Cavaco não deve dar posse a Costa
Público, 12/11/2015
Façam-me a justiça de admitir que eu nunca neguei legitimidade a uma coligação de esquerda, nem alinhei na conversa do golpe de estado. Há precisamente um mês, escrevi um texto intitulado “Um xanax para a direita” onde criticava esse paleio e alertava para o facto de um regime que elege deputados, e não primeiros-ministros, ter de admitir que o partido mais votado pode não chegar a governar. Contudo, também deixei claro, muito antes de conhecer os acordos da tríplice aliança, que Cavaco Silva não podia, neste contexto, entregar as chaves de São Bento a uma mera coligação negativa.
Desculpem estar a citar-me a mim próprio, mas desta vez tem de ser: “O acordo da esquerda não pode ser um Frankenstein keynesiano-leninista colado a cuspo. O acordo da esquerda não pode ser uma fraude intelectual. O acordo da esquerda não pode ser um discurso de Miss Universo, composto em exclusivo de suspiros por um mundo melhor.” Ora, o acordo de esquerda, que não é sequer um acordo mas três desacordos, é tudo isto, mas em pior. E só mesmo a carneirização da pátria e o nosso notável talento para ir atrás do primeiro flautista de Hamelin que se atravessa no caminho é que pode conduzir à suspensão, tanto à direita como à esquerda, dos mais básicos critérios de exigência intelectual e de honestidade política, e a uma espécie de aceitação conformada da inevitabilidade de António Costa ter de vir a ser indigitado primeiro-ministro. Desculpem: não, não tem.

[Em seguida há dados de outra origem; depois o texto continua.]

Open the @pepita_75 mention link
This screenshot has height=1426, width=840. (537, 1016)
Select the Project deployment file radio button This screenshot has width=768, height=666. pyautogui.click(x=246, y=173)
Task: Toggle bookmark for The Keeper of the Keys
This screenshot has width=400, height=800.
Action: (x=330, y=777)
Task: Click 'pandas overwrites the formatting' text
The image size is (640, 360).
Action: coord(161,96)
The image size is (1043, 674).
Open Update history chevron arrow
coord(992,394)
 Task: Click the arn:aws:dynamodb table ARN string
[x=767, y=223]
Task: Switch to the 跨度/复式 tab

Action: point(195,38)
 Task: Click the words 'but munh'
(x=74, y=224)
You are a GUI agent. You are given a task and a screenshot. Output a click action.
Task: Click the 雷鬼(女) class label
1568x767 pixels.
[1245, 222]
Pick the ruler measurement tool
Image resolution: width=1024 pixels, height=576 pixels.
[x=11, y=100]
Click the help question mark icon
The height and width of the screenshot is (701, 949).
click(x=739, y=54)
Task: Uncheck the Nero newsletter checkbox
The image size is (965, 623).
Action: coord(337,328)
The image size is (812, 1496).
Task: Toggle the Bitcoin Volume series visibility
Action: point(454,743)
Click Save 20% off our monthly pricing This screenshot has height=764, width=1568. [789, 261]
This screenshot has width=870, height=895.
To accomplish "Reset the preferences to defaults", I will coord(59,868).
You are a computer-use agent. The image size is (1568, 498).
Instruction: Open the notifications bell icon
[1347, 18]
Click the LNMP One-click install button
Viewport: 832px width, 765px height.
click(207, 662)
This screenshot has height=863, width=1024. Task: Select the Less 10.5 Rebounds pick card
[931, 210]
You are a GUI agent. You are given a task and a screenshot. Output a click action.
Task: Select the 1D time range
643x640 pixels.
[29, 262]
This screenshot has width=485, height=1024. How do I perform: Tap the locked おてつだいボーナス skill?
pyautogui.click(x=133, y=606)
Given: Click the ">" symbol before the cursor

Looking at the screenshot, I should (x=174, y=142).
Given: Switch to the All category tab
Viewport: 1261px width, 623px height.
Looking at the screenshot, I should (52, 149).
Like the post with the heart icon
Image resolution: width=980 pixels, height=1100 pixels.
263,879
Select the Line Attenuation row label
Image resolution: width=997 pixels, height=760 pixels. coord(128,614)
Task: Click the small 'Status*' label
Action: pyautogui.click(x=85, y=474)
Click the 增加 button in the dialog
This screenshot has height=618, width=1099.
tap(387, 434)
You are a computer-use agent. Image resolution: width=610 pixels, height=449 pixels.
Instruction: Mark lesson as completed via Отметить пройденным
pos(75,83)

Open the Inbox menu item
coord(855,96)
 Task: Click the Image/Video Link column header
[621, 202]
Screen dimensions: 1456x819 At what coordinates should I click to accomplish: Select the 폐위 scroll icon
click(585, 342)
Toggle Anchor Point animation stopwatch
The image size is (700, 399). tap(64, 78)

A chave para entender a trafulhice dos desacordos está escrita num português miserável, não por deficiente alfabetização do escriba mas porque é mesmo para não entender: “O PS e o [é escolher o partido, porque a frase consta dos três textos] reconhecem as maiores exigências de identificação política que um acordo sobre um governo e um programa de governo colocava.” Dito assim, não se percebe. Mas coloquemos a frase em português decente: “O PS, o PCP, o Bloco e o PEV reconhecem que um acordo sobre um governo e um programa de governo exigia maior identificação política” – identificação essa que, claro está, não foi possível alcançar. É isso que lá está escrito. Não fui eu que o disse, nem subscrevi. António Costa assinou três acordos a admitir que não há acordo.
De resto, não há qualquer promessa de aprovação dos orçamentos de Estado, mas apenas um “exame comum”; não há uma palavra sobre a Europa nem sobre o respeito do Tratado Orçamental; nada se diz sobre o que fazer perante imprevistos financeiros; e nem sequer nas medidas mais pacíficas, como o descongelamento das pensões ou a reposição dos feriados, se assume que se vai convergir, mas apenas que “é possível convergir”. Não é por acaso que o acordo nem acordo se chama – é uma “posição conjunta”. Na verdade, é uma “fezada conjunta”. E uma mera fezada é inaceitável como justificação para dar posse a um partido que perdeu as eleições. Seria substituir um governo minoritário por outro ainda mais minoritário.
A opção de Cavaco não tem de ser um governo de gestão, nem de iniciativa presidencial. O que ele tem de fazer é ater-se aos critérios de solidez e estabilidade que enunciou e pedir a António Costa para parar de brincar connosco e assinar alguma coisa séria, se quer ser primeiro-ministro. Aceitar aqueles três desacordos daria uma grande felicidade à esquerda. Mas transformaria o presidente da República num triste notário, obrigado a carimbar qualquer papel que lhe pusessem à frente. A bem da salubridade do regime, não pode ser.